Bug 1683461

Summary:	Usage of CPU limits in pods that run on masters
Product:	OpenShift Container Platform	Reporter:	Derek Carr <decarr>
Component:	Monitoring	Assignee:	Frederic Branczyk <fbranczy>
Status:	CLOSED ERRATA	QA Contact:	Junqi Zhao <juzhao>
Severity:	unspecified	Docs Contact:
Priority:	unspecified
Version:	4.1.0	CC:	fbranczy, mloibl, surbania
Target Milestone:	---
Target Release:	4.1.0
Hardware:	Unspecified
OS:	Unspecified
Whiteboard:
Fixed In Version:		Doc Type:	If docs needed, set a value
Doc Text:		Story Points:	---
Clone Of:		Environment:
Last Closed:	2019-06-04 10:44:39 UTC	Type:	Bug
Regression:	---	Mount Type:	---
Documentation:	---	CRM:
Verified Versions:		Category:	---
oVirt Team:	---	RHEL 7.3 requirements from Atomic Host:
Cloudforms Team:	---	Target Upstream Version:
Embargoed:

Description Derek Carr 2019-02-26 22:09:14 UTC

Description of problem:

The cluster-monitoring-operator components are using cpu limits.

Usage of cpu limits is not recommended for cluster managed components as it introduces unnecessary latency, and in general, we can depend on CFS sharing enforced via cpu requests to get proper sharing of cpu time.

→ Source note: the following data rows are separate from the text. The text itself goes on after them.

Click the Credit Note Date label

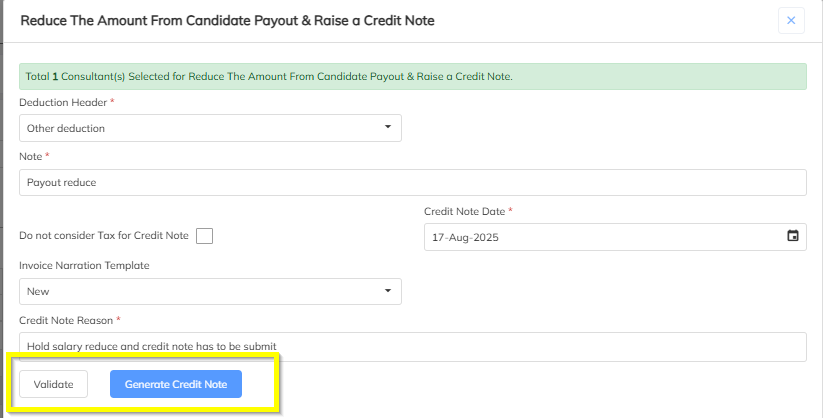465,211
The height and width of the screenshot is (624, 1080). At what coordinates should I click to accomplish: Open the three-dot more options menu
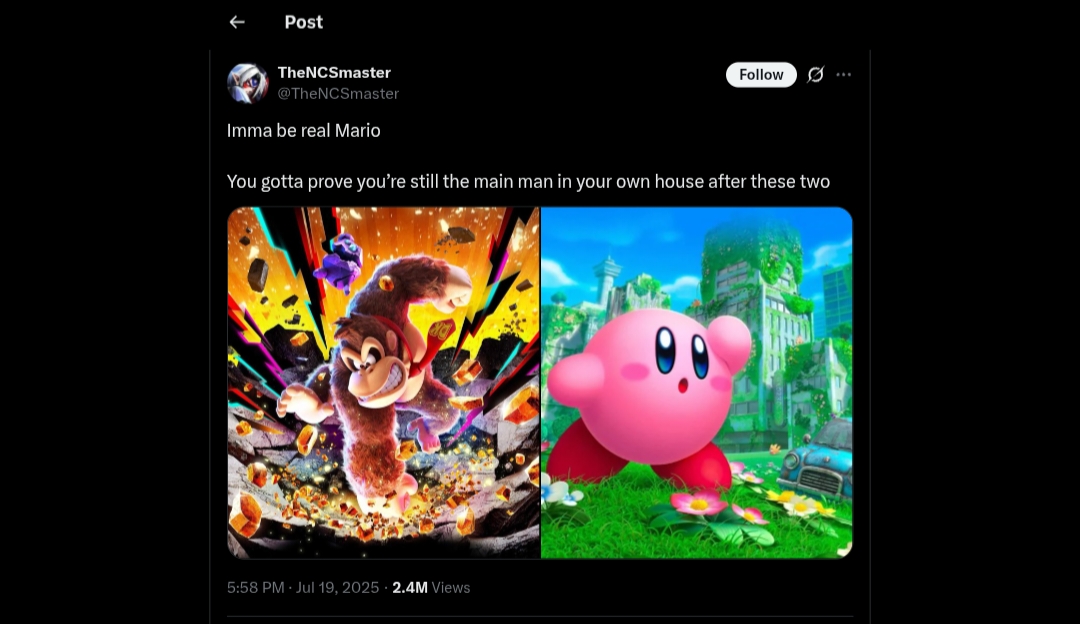pos(844,74)
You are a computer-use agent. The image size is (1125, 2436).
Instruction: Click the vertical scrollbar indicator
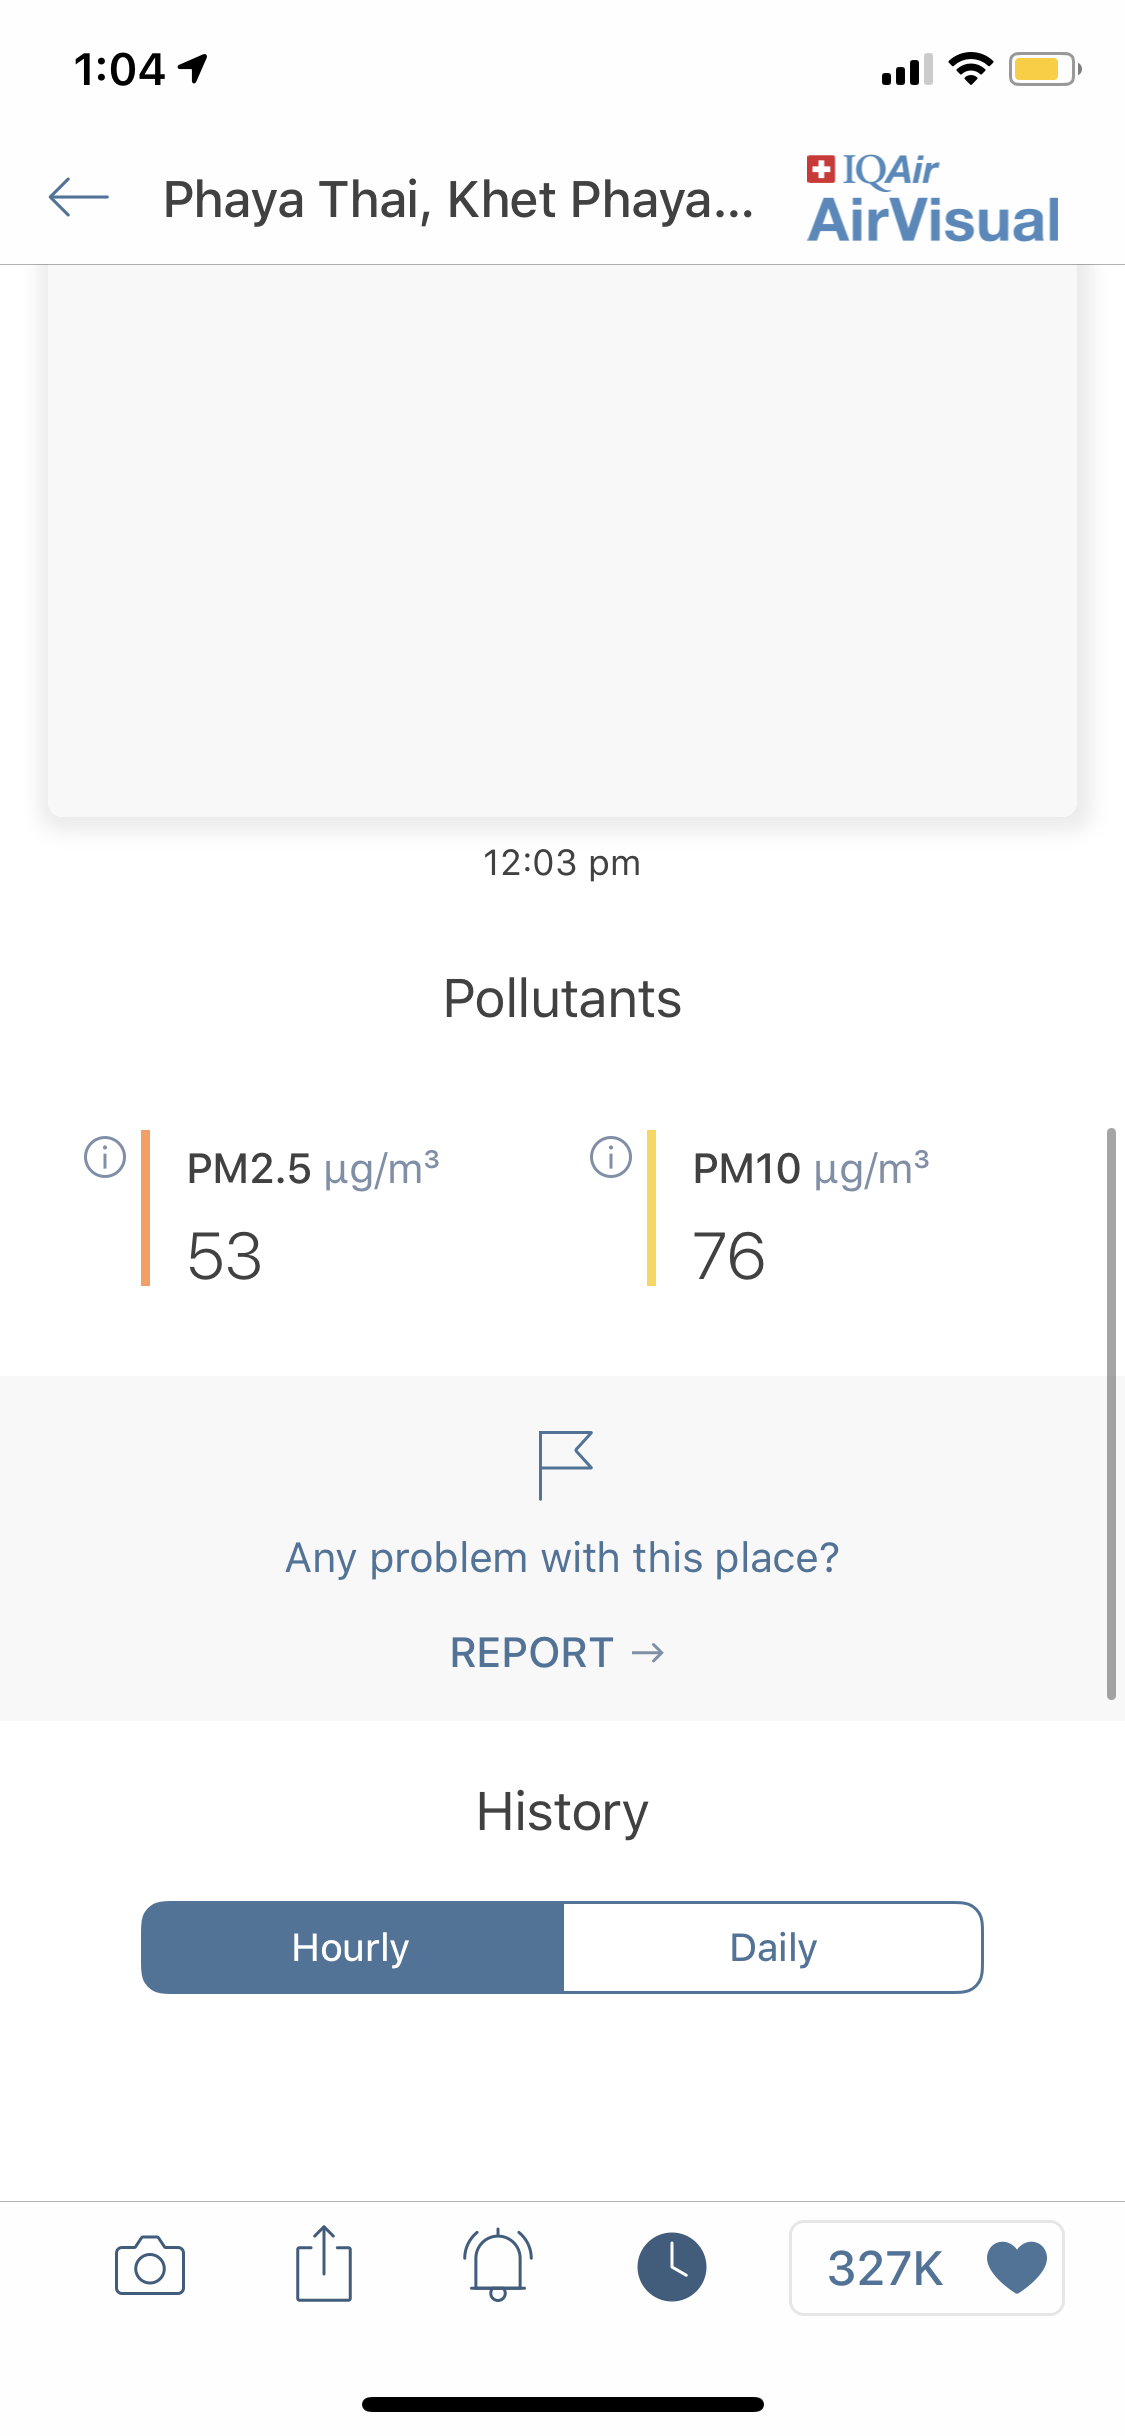coord(1111,1413)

An e2e test in origin is attempting to enforce that we maintain this restriction here: https://github.com/openshift/origin/pull/22095

Invalid control plane pods found with resource limits set 
openshift-monitoring/node-exporter-98hkp
openshift-monitoring/node-exporter-crszn
openshift-monitoring/node-exporter-qwwjq

Version-Release number of selected component (if applicable):


How reproducible:


Steps to Reproduce:
1.
2.
3.

Actual results:


Expected results:


Additional info:

Comment 1 Frederic Branczyk 2019-02-27 14:20:00 UTC

These limits have just been removed in: https://github.com/openshift/cluster-monitoring-operator/pull/273. Moving to modified.

Comment 4 Junqi Zhao 2019-03-11 07:54:02 UTC

Removed resources.limits.cpu for 

grafana/node-exporter/telemeter-client

payload: 4.0.0-0.nightly-2019-03-06-074438

Comment 5 minden 2019-03-11 10:22:34 UTC

The Prometheus and Alertmanager side cars are templated by the Prometheus Operator. The Prometheus Operator makes the resource limits of the side car configurable but does not allow to disable them entirely. I have opened up https://github.com/coreos/prometheus-operator/issues/2472 to discuss the way moving forward with everyone. Once we made progress there we can propagate it through to the cluster monitoring stack.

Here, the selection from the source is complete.